Extending the Context of Pretrained LLMs by Dropping Their Positional Embeddings
This addresses a key bottleneck for researchers and practitioners needing longer context in language models without costly retraining, though it is incremental as it builds on existing positional embedding techniques.
The paper tackles the problem of extending the context length of pretrained language models without expensive finetuning by introducing DroPE, a method that drops positional embeddings after training, enabling zero-shot context extension and outperforming previous methods.

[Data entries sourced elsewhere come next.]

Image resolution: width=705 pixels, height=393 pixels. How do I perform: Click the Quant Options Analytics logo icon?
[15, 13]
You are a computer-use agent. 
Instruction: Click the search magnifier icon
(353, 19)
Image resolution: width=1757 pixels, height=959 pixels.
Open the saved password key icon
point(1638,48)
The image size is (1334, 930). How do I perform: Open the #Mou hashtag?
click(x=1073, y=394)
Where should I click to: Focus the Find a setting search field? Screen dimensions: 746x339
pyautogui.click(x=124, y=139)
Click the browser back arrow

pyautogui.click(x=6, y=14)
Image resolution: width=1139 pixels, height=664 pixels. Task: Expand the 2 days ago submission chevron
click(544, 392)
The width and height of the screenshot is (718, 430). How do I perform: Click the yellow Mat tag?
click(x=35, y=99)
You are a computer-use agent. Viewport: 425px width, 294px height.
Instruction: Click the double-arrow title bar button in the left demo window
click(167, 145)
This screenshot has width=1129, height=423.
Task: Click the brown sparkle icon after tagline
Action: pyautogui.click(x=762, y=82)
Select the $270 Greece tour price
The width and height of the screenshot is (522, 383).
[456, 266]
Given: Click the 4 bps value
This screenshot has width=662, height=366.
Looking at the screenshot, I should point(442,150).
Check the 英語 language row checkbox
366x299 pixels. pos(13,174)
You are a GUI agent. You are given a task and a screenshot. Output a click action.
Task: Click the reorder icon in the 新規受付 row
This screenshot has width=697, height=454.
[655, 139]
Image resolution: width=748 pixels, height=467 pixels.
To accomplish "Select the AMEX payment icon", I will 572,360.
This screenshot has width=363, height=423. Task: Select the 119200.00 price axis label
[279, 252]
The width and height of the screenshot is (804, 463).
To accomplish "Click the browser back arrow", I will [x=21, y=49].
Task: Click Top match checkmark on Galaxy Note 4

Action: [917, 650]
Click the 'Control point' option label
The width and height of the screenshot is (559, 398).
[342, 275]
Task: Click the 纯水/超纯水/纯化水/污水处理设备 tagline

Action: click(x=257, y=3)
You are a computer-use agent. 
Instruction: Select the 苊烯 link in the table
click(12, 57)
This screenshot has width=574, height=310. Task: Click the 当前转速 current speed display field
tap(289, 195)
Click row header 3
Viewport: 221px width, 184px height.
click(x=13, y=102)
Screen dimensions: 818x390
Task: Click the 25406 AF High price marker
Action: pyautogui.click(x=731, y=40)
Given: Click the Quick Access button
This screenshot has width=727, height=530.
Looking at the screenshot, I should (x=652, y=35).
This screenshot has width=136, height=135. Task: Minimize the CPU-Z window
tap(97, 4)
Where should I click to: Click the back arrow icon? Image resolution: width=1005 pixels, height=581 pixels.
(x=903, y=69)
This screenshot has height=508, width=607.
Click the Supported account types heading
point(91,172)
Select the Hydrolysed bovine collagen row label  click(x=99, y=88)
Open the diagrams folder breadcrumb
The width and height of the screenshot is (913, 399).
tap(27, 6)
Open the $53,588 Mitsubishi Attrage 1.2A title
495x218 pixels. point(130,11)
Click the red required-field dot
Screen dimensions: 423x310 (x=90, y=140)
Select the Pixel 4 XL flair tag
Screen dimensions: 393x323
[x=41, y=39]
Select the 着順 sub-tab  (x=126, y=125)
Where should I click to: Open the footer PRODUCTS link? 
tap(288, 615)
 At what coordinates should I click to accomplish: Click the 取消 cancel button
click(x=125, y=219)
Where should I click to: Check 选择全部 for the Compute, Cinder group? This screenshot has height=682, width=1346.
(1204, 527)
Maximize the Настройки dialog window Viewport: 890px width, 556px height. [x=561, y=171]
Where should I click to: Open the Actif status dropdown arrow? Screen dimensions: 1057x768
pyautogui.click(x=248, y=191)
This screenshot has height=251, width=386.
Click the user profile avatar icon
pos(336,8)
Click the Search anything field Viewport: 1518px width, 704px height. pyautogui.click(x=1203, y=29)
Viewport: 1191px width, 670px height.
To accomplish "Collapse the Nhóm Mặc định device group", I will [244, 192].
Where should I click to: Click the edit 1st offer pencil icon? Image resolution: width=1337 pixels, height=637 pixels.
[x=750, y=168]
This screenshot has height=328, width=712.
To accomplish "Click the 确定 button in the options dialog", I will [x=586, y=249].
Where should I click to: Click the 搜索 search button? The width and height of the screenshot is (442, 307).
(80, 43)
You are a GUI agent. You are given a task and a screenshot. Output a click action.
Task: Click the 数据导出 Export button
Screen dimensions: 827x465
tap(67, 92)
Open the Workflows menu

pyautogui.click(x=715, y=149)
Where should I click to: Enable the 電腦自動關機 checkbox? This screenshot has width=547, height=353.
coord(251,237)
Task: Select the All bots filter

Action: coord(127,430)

So far, expensive finetuning beyond the pretraining sequence length has been a requirement for effectively extending the context of language models (LM). In this work, we break this key bottleneck by Dropping the Positional Embeddings of LMs after training (DroPE). Our simple method is motivated by three key theoretical and empirical observations. First, positional embeddings (PEs) serve a crucial role during pretraining, providing an important inductive bias that significantly facilitates convergence. Second, over-reliance on this explicit positional information is also precisely what prevents test-time generalization to sequences of unseen length, even when using popular PE-scaling methods. Third, positional embeddings are not an inherent requirement of effective language modeling and can be safely removed after pretraining, following a short recalibration phase. Empirically, DroPE yields seamless zero-shot context extension without any long-context finetuning, quickly adapting pretrained LMs without compromising their capabilities in the original training context. Our findings hold across different models and dataset sizes, far outperforming previous specialized architectures and established rotary positional embedding scaling methods.